Brent crude fell 7 cents, or 0.08 percent, to $87.26 a barrel by 0935 GMT. U.S. West Texas Intermediate (WTI) was unchanged at $83.26.
Both benchmarks had risen 2 percent on Wednesday to their highest in more than a month as cooling U.S. inflation spurred hopes that the U.S. Federal Reserve will stop raising interest rates.
However, minutes from the Fed’s last policy meeting indicated that banking sector stress could tip the economy into recession, which would weaken U.S. oil demand.
“Global economic growth is fragile and inflationary pressure could easily become elevated again,” said Tamas Varga of oil broker PVM.

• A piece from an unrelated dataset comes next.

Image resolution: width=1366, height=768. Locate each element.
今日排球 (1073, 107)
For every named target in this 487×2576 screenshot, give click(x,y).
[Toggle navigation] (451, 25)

The market is still reeling from the shock decision by the Organization of the Petroleum Exporting Countries (OPEC) and its allies, together known as OPEC+, to increase its production cut targets.
While the executive director of the International Energy Agency expects the move to tighten supply in the second half of the year and push oil prices higher, the International Monetary Fund on Tuesday highlighted the risk this poses to global economic expansion.
For every 10 percent rise in the price of oil, IMF models show a 0.1 percentage point reduction in growth and a 0.3 percentage point increase in inflation, said IMF chief economist Pierre-Olivier Gourinchas said.
Investors will be looking for direction from the OPEC monthly oil market report due at 1130 GMT on Thursday.
Markets on Wednesday shrugged off a small build in U.S. crude oil stocks, attributing it in part to a release of oil from the U.S. emergency reserve and lower exports at the start of the month.
The Biden administration plans to refill the U.S. Strategic Petroleum Reserve soon and hopes to do it at lower oil prices, U.S. Energy Secretary Jennifer Granholm said on Wednesday.